“All I have to do is push a button, and this machine will chop down the tree”, Tom said, axiomatically.
Ok, I’m done :o
“All I have to do is push a button, and this machine will chop down the tree”, Tom said, axiomatically.
Ok, I’m done :o
“No, don’t stop!” Tom begged, haltingly.
“I shall now stimulate your erogenous zone” said Tom, feeling low down.
“If I bank this putt off the rocket ship it should drop right in the hole” said Tom with a knowing glance.
“I always have to pee right after I douche” said Mary, full of piss and vinegar.
“It looks like we’re at an impasse” said Tom standoffishly.
“This section at the back if the book will help me find what I need” said Tom, looking up.
“I got my hair cut real short” said Mary, distressed.
“See my some time,” Mae West said, giving Cary Grant his comeuppance.
“What? You want me to shorten this dress and drive this horse and buggy at the same time?” Mary hemmed and hawed.
“I wish you’d quit mooching cigarettes off me” said Tom, fagged out.
“What a good boy am I” said Jack with aplomb.

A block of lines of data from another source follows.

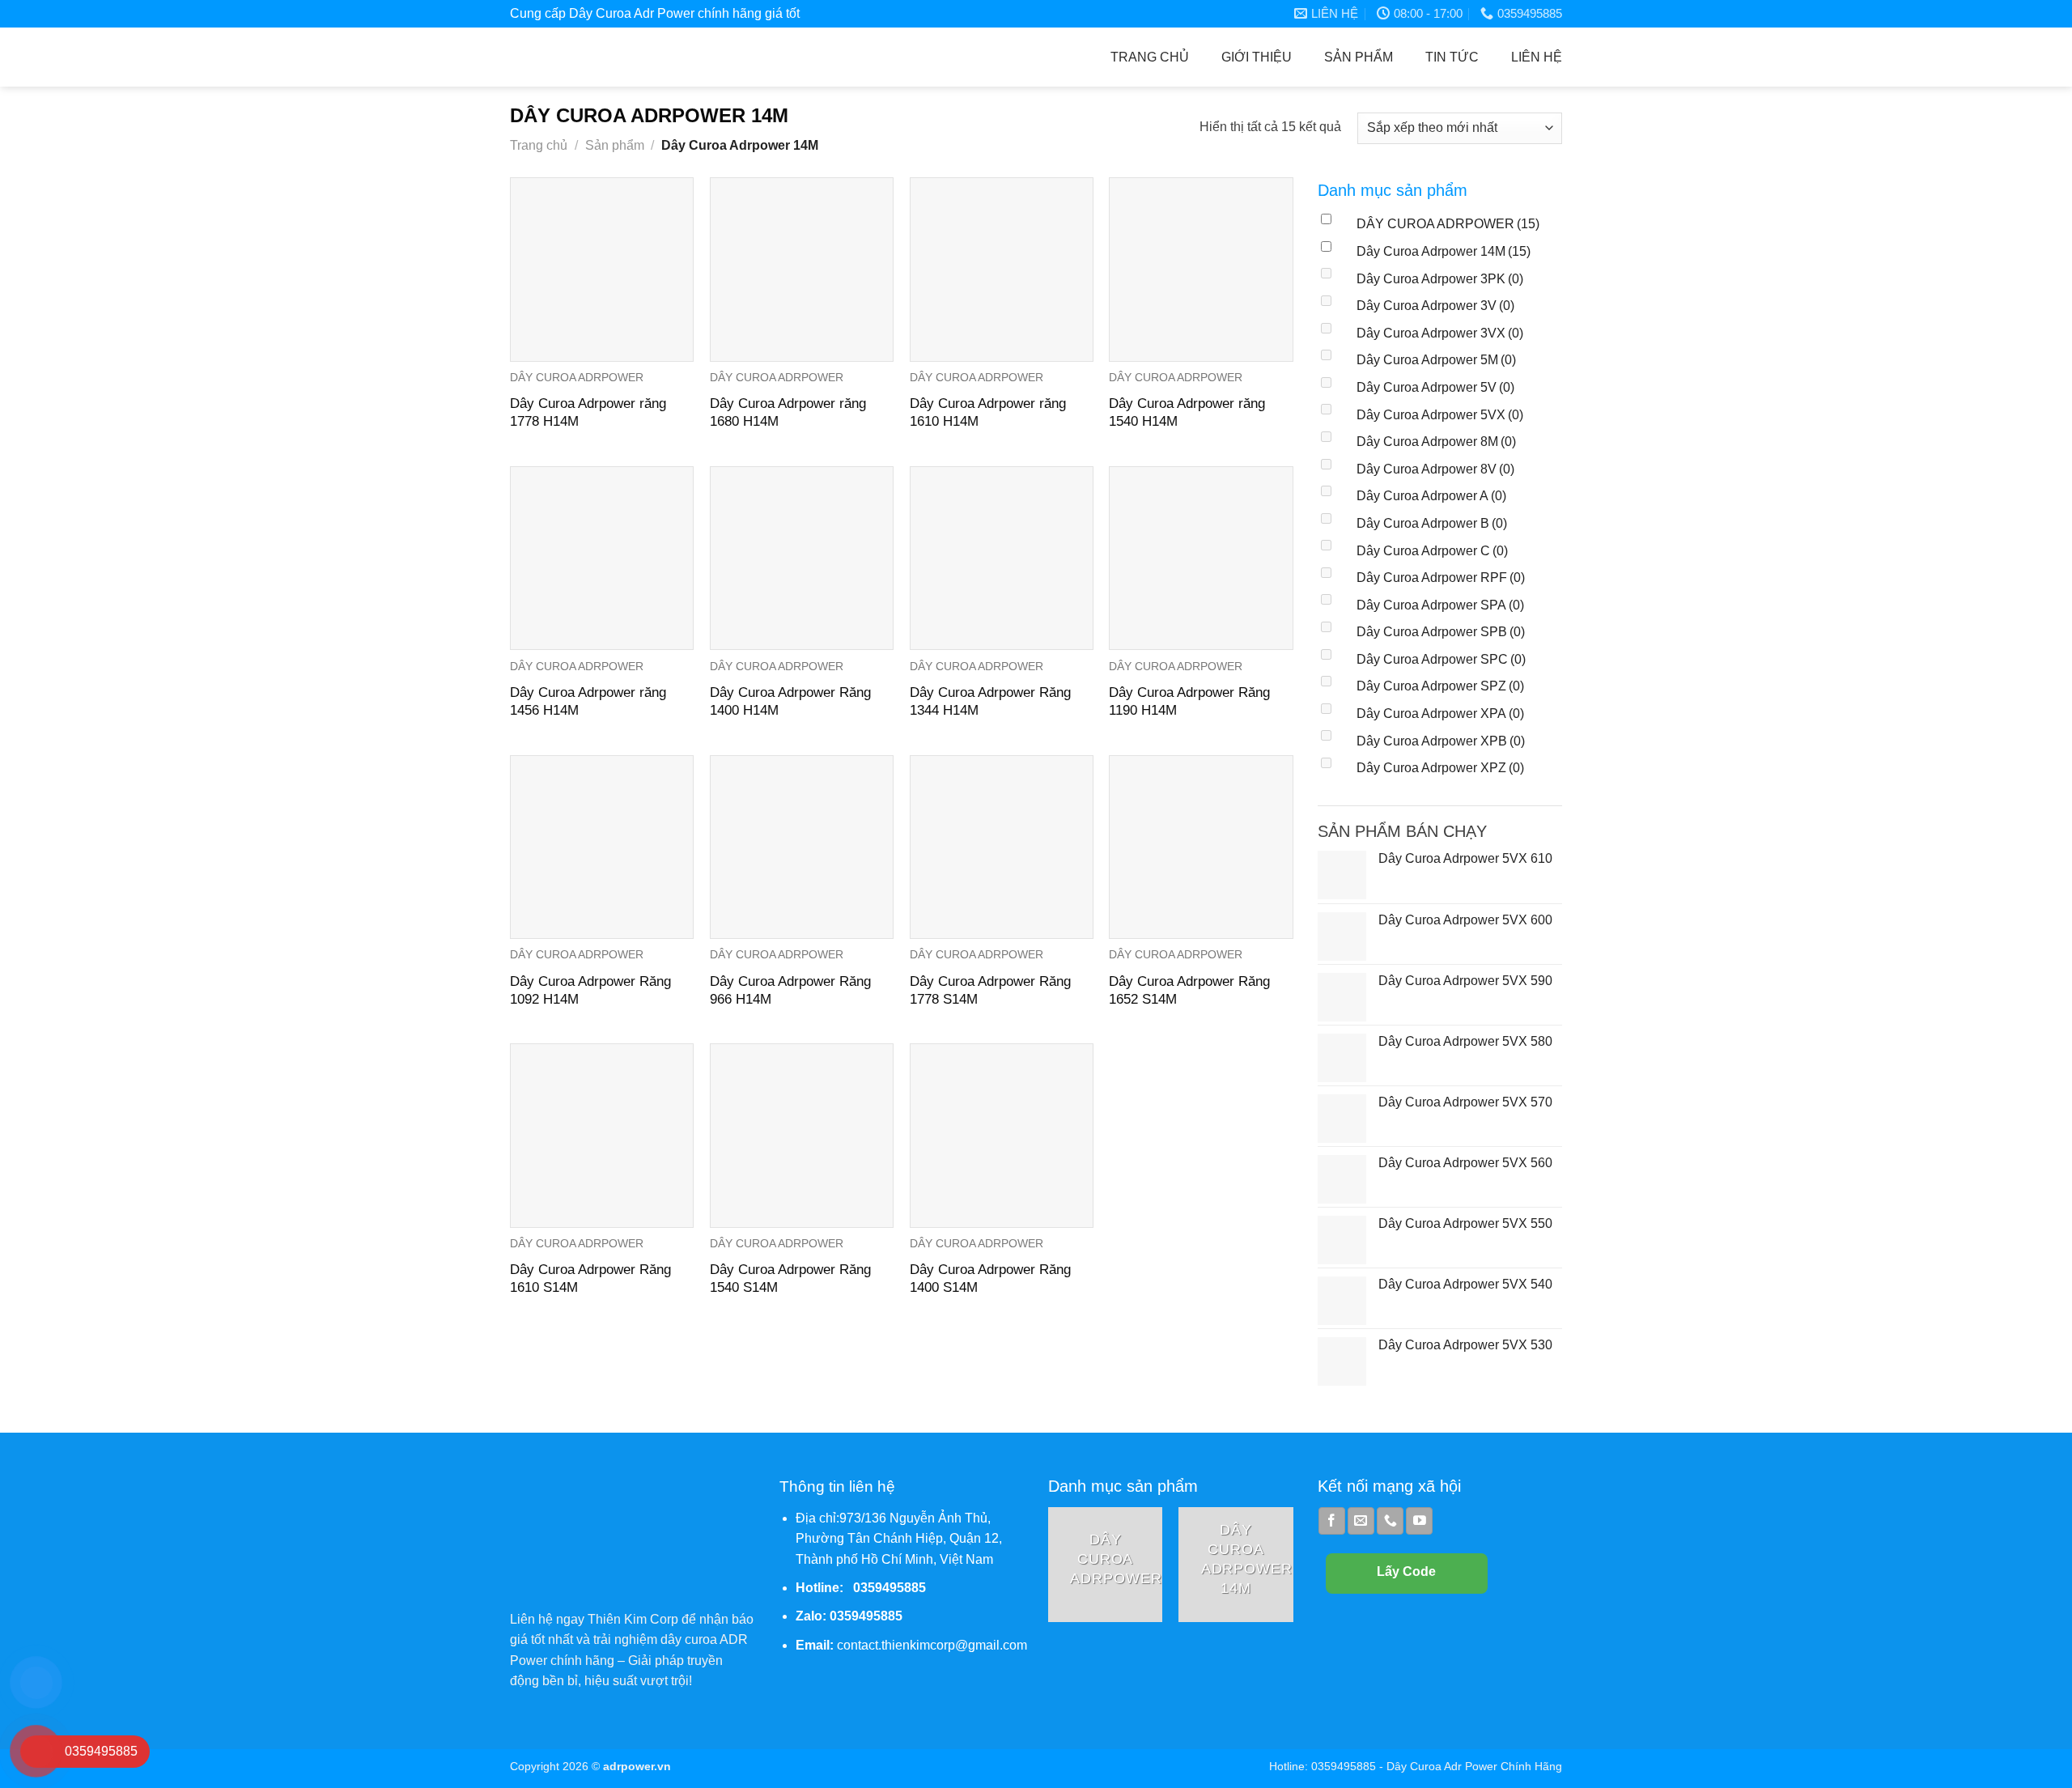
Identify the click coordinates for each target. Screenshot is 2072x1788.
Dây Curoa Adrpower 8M (1436, 441)
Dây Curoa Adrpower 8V (1435, 469)
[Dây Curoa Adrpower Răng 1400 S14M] (1002, 1135)
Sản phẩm (1358, 57)
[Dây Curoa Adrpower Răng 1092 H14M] (602, 847)
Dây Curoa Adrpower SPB (1441, 632)
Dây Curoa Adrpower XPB (1441, 741)
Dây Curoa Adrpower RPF (1441, 577)
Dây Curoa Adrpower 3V (1435, 305)
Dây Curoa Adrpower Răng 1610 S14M (590, 1278)
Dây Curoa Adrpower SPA (1440, 605)
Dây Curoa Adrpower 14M (1444, 251)
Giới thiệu (1256, 57)
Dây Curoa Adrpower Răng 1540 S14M (790, 1278)
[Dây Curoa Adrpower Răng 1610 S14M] (602, 1135)
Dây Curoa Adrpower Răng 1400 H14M (790, 701)
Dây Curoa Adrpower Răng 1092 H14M (590, 990)
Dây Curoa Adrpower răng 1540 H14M (1187, 412)
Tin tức (1452, 57)
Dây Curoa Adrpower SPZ (1440, 686)
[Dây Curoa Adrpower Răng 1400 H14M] (802, 558)
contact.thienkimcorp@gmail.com (932, 1645)
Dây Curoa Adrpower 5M (1436, 360)
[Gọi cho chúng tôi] (1390, 1521)
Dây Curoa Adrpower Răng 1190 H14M (1189, 701)
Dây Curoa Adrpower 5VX (1440, 415)
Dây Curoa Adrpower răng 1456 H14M (588, 701)
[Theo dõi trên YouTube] (1419, 1521)
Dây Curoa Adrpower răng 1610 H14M (988, 412)
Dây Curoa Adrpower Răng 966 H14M (790, 990)
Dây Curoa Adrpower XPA (1440, 713)
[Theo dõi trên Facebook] (1331, 1521)
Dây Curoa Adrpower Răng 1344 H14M (990, 701)
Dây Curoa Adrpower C (1432, 551)
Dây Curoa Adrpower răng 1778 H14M (588, 412)
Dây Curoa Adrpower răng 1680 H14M (788, 412)
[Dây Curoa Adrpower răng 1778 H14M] (602, 269)
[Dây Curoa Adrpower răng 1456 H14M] (602, 558)
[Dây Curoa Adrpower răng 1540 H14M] (1201, 269)
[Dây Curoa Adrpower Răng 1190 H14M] (1201, 558)
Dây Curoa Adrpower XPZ (1440, 768)
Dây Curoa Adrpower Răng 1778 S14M (990, 990)
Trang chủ (1149, 57)
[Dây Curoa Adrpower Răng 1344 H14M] (1002, 558)
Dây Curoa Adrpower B (1432, 523)
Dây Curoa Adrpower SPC (1441, 659)
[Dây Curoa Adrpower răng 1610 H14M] (1002, 269)
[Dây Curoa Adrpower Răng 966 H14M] (802, 847)
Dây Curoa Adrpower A (1431, 496)
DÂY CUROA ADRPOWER (1448, 224)
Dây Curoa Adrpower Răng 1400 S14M (990, 1278)
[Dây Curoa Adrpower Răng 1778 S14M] (1002, 847)
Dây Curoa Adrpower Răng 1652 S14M (1189, 990)
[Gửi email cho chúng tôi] (1361, 1521)
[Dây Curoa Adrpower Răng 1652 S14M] (1201, 847)
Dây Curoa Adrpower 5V (1435, 387)
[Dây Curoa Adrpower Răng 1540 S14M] (802, 1135)
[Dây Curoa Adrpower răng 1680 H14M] (802, 269)
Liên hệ (1536, 57)
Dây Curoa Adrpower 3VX (1440, 333)
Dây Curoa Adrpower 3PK (1440, 279)
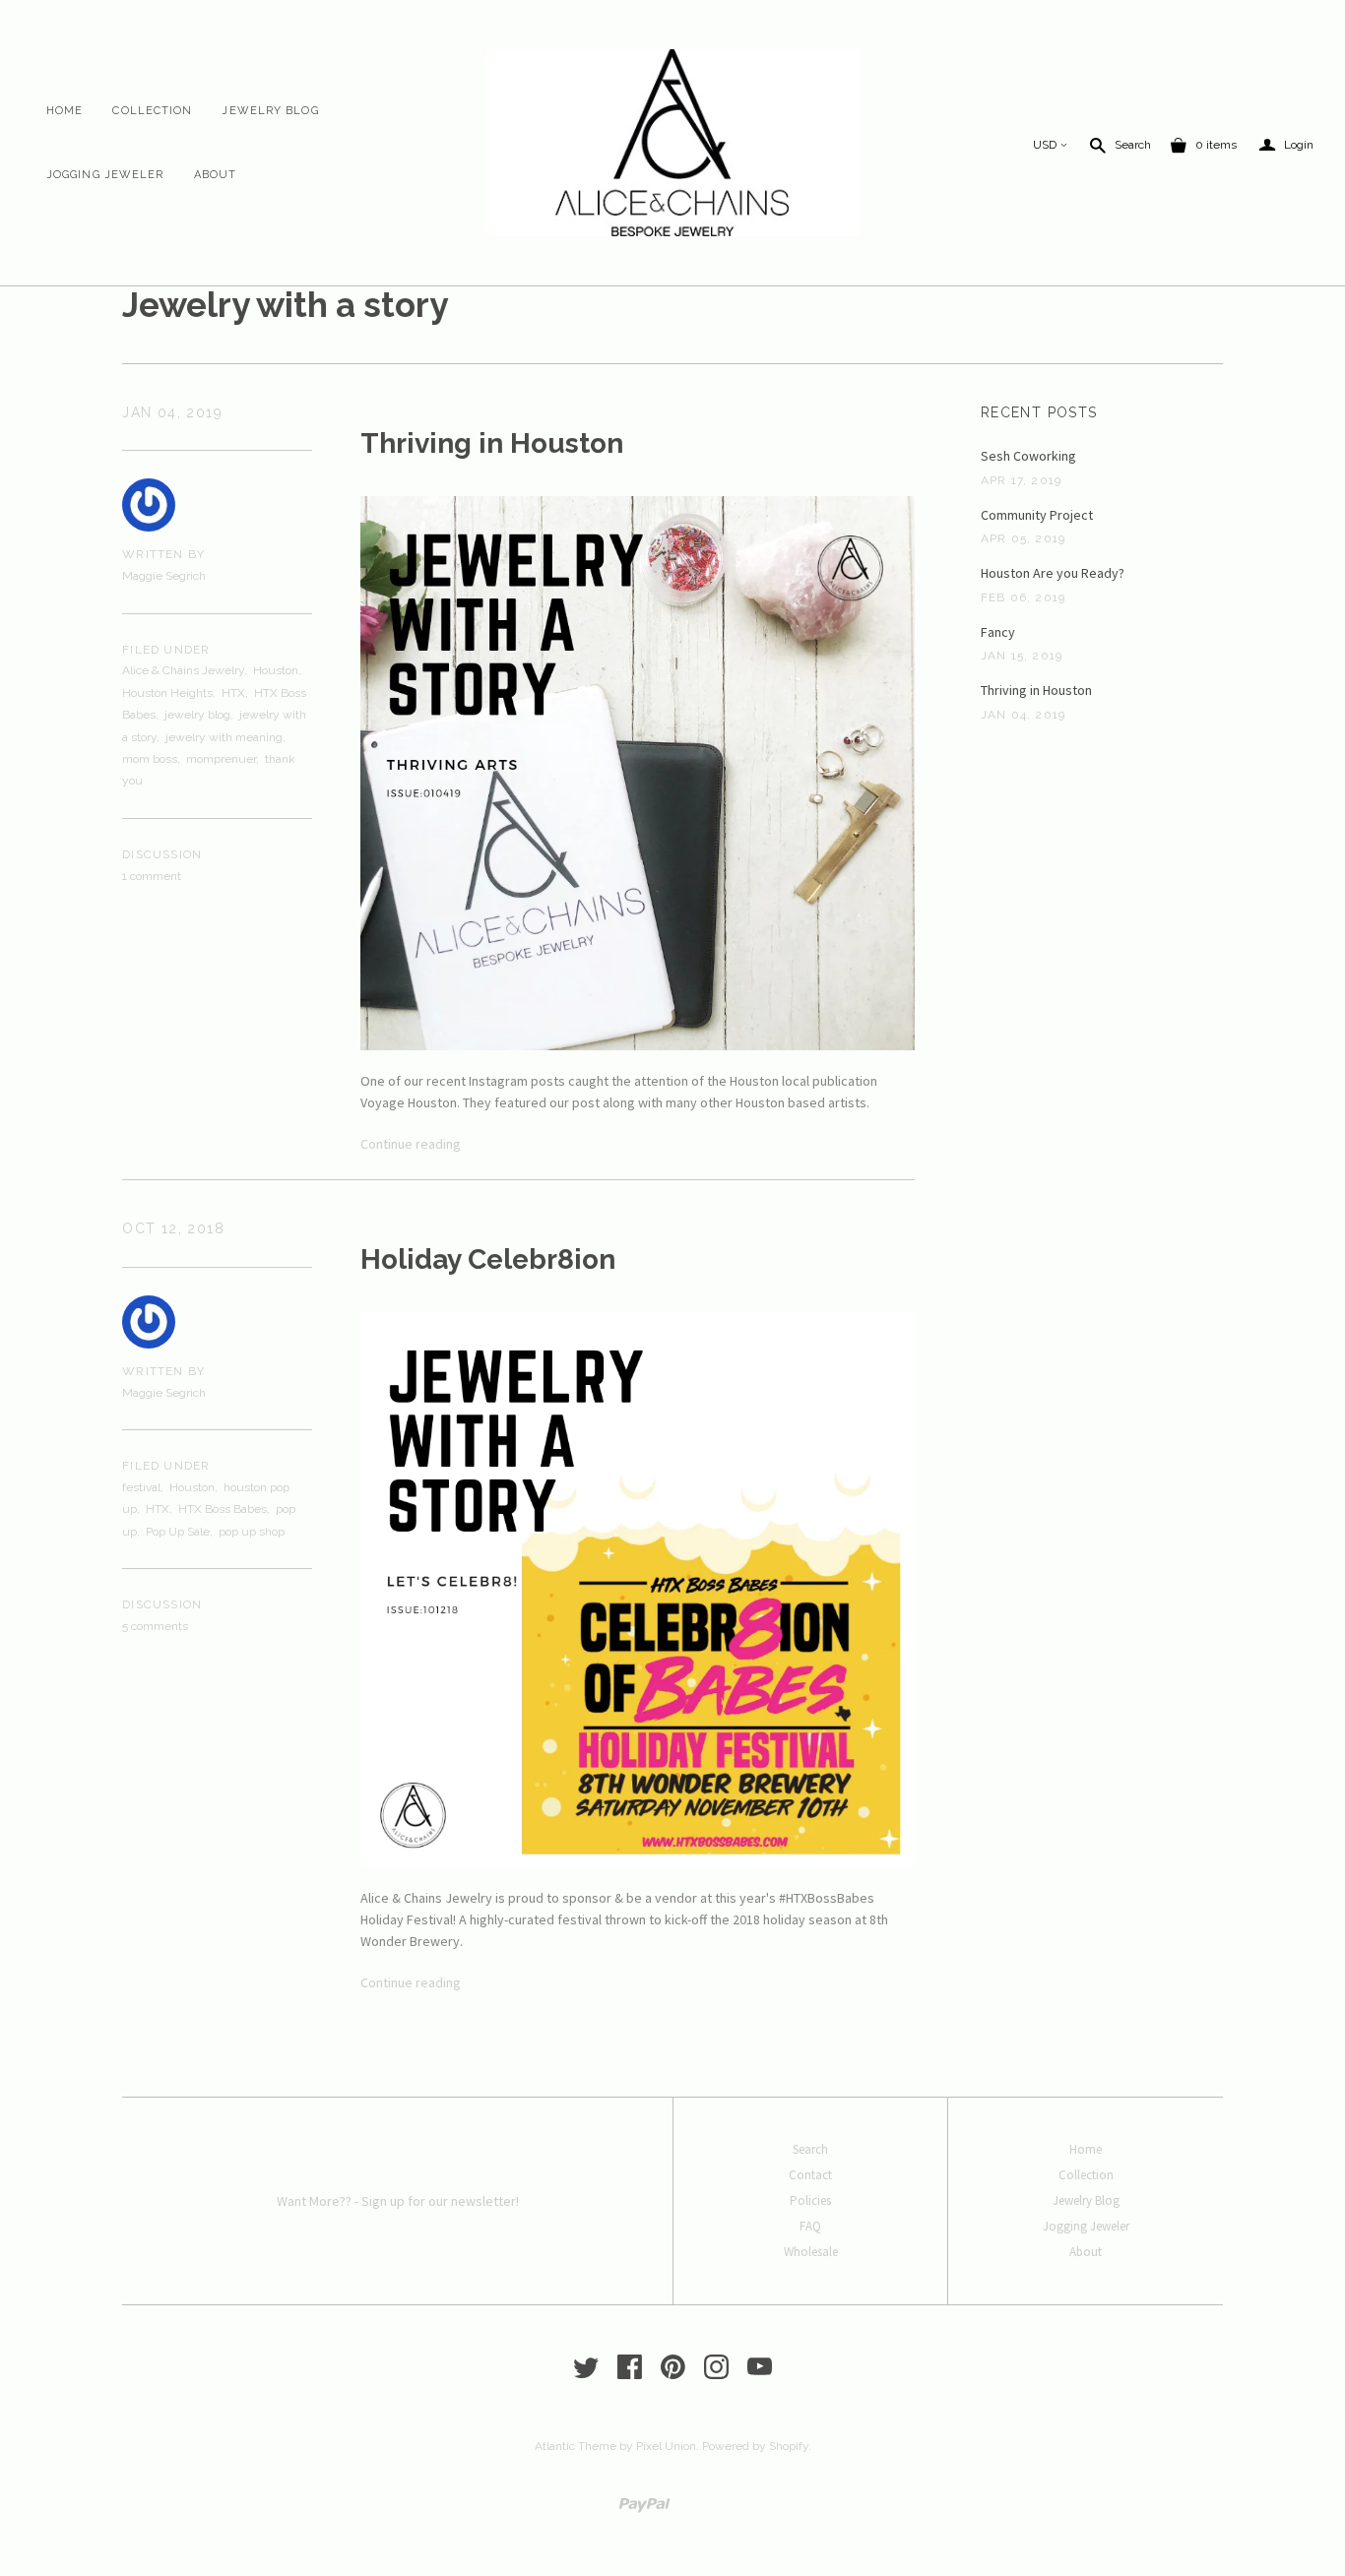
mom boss (149, 759)
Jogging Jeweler (105, 174)
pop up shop (252, 1532)
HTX (233, 693)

“I don’t give a damn about security systems…stick 'em up” said Tom, mugging for the camera.
“I’m the drummer. My name’s Tom,” Tom said eponymously.
“I’m a great archer,” Tom said boastfully.
“I have a plentiful supply of arrows” Tom said with a quiver.
“I’m naming my baby boy Curtis” said Mrs. Mayfield, making a good first impression.
“Before we start the next recording, Gus, let’s smoke some more weed” said Elton with high dudgeon.
“Let’s open the drapes to let some sunshine in,” Tom beamed.